**GOAL OF THE EXERCISE:** Look through the records, and wherever the string "computer" turns up, copy out that line.

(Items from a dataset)
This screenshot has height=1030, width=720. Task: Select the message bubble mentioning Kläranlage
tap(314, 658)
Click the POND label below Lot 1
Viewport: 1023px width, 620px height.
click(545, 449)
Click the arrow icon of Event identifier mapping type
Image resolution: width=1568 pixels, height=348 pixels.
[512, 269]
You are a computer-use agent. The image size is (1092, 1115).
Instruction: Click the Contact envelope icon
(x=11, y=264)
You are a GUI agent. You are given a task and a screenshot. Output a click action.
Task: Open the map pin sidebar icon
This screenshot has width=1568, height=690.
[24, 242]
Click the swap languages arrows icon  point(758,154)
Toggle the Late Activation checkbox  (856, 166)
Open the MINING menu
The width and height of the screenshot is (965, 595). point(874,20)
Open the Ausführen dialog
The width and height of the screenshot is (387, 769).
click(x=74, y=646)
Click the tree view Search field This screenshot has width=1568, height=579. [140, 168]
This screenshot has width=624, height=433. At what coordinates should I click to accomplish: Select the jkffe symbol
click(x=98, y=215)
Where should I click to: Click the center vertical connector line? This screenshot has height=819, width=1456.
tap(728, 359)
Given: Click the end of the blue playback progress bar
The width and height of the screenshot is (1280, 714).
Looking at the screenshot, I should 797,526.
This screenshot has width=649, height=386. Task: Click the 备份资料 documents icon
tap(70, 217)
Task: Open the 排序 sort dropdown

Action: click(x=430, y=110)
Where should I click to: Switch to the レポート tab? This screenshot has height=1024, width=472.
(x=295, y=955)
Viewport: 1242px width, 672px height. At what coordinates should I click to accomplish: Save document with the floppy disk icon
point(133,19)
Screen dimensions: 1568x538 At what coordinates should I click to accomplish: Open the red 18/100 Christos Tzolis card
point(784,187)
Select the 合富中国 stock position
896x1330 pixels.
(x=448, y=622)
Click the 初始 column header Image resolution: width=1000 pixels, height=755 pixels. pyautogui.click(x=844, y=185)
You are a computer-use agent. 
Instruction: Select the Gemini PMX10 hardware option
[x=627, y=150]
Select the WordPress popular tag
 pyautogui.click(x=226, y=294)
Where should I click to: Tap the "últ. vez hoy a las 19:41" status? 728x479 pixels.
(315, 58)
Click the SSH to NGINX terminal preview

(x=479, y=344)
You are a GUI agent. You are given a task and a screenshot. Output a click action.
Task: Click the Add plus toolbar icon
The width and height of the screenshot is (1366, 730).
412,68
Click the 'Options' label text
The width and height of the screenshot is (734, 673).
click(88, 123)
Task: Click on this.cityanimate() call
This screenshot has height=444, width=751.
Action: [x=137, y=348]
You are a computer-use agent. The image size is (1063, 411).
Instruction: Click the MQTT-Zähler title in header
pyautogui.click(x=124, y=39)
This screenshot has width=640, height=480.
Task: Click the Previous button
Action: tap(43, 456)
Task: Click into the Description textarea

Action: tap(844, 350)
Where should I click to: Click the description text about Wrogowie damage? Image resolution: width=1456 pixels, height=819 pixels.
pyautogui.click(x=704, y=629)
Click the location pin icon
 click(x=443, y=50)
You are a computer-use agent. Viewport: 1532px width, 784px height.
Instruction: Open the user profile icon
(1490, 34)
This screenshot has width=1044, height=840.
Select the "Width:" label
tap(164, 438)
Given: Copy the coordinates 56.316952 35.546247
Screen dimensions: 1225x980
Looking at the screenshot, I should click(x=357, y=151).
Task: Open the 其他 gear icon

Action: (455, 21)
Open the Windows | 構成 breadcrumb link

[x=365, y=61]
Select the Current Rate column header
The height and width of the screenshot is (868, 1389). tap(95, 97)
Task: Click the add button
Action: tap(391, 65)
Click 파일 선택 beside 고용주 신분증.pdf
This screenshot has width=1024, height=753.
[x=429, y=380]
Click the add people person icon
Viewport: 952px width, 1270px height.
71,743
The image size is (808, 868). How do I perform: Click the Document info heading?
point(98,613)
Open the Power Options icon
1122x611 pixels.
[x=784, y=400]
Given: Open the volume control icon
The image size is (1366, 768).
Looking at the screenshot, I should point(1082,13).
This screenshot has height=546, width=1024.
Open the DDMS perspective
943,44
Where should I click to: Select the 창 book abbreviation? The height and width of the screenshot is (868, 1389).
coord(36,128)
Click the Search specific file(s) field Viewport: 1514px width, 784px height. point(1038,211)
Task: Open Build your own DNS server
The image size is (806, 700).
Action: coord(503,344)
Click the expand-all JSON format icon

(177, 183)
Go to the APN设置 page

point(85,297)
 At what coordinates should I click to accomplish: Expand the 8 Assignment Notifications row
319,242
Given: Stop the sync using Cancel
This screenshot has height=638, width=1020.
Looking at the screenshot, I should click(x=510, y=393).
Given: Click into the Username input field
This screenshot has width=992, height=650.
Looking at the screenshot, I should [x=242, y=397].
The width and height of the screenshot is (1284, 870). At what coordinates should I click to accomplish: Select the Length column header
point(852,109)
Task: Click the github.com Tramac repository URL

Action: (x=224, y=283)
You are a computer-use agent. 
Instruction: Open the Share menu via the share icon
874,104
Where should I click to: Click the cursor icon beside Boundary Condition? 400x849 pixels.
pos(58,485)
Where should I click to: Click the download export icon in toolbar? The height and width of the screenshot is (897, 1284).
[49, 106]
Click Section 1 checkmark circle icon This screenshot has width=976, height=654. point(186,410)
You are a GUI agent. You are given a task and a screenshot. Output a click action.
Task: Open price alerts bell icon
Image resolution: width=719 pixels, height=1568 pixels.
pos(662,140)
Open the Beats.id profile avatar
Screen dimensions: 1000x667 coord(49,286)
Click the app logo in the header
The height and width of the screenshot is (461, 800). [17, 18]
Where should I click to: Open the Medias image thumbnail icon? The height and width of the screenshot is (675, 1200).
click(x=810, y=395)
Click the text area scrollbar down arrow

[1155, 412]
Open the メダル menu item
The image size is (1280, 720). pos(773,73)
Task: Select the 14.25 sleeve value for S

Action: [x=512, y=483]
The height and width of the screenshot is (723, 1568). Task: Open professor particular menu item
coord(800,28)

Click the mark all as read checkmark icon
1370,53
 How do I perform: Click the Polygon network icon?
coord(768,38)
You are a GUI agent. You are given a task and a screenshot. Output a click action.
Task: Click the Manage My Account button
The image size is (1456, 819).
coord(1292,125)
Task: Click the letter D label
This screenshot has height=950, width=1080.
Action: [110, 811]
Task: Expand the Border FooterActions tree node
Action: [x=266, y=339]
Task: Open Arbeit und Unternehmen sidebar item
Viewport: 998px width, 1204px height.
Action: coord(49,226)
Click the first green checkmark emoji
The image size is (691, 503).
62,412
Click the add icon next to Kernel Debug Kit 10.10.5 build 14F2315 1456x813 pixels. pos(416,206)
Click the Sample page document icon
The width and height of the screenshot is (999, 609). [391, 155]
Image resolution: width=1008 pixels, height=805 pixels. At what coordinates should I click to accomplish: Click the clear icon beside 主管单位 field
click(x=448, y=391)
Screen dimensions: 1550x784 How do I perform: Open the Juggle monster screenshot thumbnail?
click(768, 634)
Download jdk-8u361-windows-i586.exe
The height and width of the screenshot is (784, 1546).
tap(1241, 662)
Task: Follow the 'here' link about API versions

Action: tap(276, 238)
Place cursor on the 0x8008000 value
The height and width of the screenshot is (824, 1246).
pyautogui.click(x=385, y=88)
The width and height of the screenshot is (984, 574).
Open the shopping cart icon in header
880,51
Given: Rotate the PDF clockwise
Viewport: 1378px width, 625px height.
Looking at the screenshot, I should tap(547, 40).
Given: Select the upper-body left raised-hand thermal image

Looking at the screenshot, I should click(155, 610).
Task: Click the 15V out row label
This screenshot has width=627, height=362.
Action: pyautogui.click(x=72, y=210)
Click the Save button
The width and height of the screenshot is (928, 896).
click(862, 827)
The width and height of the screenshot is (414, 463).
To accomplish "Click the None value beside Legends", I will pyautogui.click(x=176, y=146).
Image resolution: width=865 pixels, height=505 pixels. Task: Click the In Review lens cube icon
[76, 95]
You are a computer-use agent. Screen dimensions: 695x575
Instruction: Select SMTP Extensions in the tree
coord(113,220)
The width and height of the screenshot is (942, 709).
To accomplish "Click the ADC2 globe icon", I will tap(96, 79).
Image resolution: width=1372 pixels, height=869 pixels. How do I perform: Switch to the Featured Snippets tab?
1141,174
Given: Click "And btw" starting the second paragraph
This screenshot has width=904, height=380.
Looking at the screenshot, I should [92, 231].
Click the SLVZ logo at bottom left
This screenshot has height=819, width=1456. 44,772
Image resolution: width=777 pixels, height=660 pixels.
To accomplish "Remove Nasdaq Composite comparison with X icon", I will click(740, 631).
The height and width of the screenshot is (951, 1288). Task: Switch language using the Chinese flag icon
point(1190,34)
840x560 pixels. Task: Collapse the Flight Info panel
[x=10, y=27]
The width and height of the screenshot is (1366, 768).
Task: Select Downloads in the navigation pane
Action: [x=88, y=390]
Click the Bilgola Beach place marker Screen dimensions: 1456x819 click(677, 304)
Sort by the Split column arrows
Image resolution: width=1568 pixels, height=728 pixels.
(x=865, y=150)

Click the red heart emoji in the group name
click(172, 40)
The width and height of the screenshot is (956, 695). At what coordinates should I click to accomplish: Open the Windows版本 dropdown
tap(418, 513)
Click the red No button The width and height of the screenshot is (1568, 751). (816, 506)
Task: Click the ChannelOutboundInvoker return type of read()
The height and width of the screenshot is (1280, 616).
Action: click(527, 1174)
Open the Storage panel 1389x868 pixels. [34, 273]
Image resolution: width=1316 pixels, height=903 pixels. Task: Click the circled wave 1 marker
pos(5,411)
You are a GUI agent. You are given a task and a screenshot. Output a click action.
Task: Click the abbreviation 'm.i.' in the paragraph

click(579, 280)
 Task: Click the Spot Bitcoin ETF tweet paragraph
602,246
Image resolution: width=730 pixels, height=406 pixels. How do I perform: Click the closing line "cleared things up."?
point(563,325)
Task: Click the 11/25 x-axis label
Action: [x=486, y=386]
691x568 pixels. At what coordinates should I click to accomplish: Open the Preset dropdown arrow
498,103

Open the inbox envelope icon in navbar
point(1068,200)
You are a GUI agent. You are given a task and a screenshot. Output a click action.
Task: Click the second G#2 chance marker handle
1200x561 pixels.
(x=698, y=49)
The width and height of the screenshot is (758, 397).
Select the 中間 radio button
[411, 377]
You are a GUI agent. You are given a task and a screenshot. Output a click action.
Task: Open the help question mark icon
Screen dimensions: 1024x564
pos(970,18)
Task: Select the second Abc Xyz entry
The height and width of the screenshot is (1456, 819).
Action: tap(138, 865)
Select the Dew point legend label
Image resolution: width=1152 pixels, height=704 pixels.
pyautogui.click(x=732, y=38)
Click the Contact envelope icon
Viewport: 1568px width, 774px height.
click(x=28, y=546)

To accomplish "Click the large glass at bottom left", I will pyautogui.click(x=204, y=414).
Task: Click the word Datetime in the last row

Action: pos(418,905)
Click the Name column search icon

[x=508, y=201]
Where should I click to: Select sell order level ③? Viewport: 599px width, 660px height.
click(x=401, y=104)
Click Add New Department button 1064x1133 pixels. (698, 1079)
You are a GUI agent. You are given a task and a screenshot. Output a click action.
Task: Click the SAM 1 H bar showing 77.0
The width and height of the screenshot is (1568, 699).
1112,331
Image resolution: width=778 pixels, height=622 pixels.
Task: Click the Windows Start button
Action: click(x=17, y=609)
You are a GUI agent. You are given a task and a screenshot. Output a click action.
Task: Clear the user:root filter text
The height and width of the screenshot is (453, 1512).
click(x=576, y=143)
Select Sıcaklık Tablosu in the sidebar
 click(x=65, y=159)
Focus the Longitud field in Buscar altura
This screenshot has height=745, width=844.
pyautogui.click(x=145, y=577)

**ANSWER SPACE:**
You are a computer-use agent. The image size is (1092, 1115).
You are a computer-use agent. 
You are a computer-use agent. The image size is (1063, 411).
You are a computer-use agent. Viewport: 1532px width, 784px height.
You are a computer-use agent. 
You are a computer-use agent. Screen dimensions: 695x575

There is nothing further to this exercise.